**WORK TO BE COMPLETED**
Please edit the records from the line containing "The width and height of the screenshot is (898, 505)." through the line containing "coord(15,70)", both included, by changing "shopping basket" to "shopping cart" and leaving everything else unchanged. Return only those lines.

**DATASET RECORDS**
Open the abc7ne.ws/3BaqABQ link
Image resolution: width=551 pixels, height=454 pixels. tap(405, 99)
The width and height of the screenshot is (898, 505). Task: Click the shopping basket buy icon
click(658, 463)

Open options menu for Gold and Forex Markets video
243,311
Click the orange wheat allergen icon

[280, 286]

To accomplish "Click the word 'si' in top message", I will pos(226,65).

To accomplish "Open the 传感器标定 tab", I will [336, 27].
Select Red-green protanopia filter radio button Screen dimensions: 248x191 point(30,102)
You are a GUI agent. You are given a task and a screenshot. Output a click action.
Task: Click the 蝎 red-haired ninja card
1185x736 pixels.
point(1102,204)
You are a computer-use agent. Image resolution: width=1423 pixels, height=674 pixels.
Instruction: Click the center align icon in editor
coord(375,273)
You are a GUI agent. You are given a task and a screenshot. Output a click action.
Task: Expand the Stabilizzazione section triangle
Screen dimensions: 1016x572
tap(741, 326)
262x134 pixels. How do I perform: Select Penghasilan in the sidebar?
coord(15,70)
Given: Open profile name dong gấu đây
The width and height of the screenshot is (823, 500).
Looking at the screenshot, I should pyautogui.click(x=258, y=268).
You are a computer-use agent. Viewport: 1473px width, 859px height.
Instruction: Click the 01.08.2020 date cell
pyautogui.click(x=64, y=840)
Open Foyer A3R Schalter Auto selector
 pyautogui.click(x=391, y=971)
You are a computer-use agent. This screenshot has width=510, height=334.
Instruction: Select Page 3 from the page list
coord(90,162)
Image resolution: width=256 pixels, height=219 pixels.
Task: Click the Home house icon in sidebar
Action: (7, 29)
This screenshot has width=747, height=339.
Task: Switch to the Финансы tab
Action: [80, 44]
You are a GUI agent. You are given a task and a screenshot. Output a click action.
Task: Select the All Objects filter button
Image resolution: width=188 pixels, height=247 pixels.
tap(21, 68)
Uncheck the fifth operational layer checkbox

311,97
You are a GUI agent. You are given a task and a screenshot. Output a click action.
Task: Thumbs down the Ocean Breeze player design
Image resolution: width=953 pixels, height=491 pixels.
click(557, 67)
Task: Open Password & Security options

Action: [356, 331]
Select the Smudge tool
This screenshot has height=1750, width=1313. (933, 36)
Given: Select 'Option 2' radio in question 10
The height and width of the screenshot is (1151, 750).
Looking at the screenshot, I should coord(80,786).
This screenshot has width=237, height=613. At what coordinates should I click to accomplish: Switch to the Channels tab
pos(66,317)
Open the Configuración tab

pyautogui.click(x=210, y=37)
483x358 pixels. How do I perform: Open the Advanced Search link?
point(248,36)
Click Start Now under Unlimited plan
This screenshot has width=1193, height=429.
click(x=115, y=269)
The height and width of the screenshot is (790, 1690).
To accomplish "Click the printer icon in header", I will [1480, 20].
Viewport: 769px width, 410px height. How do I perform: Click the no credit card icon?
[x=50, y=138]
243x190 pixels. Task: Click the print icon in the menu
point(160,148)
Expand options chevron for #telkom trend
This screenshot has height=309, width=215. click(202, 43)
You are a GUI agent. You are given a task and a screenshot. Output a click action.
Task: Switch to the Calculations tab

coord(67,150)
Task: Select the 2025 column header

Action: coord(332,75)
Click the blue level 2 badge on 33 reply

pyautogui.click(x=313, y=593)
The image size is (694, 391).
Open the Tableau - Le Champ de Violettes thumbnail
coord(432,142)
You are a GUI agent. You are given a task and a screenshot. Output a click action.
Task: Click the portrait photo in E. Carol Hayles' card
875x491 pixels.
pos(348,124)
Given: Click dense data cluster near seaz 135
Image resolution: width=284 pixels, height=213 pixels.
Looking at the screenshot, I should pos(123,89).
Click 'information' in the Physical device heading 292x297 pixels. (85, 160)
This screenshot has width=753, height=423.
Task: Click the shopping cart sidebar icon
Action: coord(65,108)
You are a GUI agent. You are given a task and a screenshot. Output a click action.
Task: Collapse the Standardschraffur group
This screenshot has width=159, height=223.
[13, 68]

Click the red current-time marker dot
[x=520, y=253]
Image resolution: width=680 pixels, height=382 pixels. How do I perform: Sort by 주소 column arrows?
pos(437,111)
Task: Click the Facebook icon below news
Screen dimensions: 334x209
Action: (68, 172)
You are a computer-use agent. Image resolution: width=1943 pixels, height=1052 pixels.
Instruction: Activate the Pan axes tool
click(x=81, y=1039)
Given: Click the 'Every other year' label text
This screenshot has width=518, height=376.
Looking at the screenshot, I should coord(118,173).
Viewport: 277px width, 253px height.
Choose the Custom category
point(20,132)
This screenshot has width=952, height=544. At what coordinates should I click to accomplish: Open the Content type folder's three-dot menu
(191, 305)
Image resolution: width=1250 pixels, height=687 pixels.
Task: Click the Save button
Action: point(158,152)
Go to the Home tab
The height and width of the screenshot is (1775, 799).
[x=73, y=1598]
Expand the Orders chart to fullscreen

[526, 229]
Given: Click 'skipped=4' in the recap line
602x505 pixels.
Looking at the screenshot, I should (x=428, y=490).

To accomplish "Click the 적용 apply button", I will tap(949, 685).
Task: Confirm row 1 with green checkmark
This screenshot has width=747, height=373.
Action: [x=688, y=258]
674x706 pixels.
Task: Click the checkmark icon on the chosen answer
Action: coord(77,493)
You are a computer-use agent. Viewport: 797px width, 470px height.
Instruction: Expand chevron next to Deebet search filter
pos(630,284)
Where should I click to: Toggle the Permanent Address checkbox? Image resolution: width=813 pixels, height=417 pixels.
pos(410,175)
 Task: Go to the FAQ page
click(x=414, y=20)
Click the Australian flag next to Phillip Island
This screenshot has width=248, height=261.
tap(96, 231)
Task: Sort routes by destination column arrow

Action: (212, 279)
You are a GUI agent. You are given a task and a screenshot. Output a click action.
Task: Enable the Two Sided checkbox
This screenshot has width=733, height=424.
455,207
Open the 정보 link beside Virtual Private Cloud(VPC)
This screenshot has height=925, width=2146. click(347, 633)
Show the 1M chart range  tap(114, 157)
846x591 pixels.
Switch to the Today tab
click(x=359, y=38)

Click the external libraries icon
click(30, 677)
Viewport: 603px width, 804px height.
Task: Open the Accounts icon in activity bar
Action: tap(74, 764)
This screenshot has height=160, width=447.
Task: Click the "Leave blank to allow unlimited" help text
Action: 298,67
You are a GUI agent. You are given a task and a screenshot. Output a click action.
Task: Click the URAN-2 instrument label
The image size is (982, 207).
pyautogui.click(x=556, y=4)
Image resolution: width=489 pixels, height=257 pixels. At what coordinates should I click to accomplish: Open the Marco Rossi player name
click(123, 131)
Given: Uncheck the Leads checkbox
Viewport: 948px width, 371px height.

**TASK ANSWER**
The width and height of the screenshot is (898, 505). Task: Click the shopping cart buy icon
click(658, 463)

Open options menu for Gold and Forex Markets video
243,311
Click the orange wheat allergen icon

[280, 286]

To accomplish "Click the word 'si' in top message", I will pos(226,65).

To accomplish "Open the 传感器标定 tab", I will [336, 27].
Select Red-green protanopia filter radio button Screen dimensions: 248x191 point(30,102)
You are a GUI agent. You are given a task and a screenshot. Output a click action.
Task: Click the 蝎 red-haired ninja card
1185x736 pixels.
point(1102,204)
You are a computer-use agent. Image resolution: width=1423 pixels, height=674 pixels.
Instruction: Click the center align icon in editor
coord(375,273)
You are a GUI agent. You are given a task and a screenshot. Output a click action.
Task: Expand the Stabilizzazione section triangle
Screen dimensions: 1016x572
tap(741, 326)
262x134 pixels. How do I perform: Select Penghasilan in the sidebar?
coord(15,70)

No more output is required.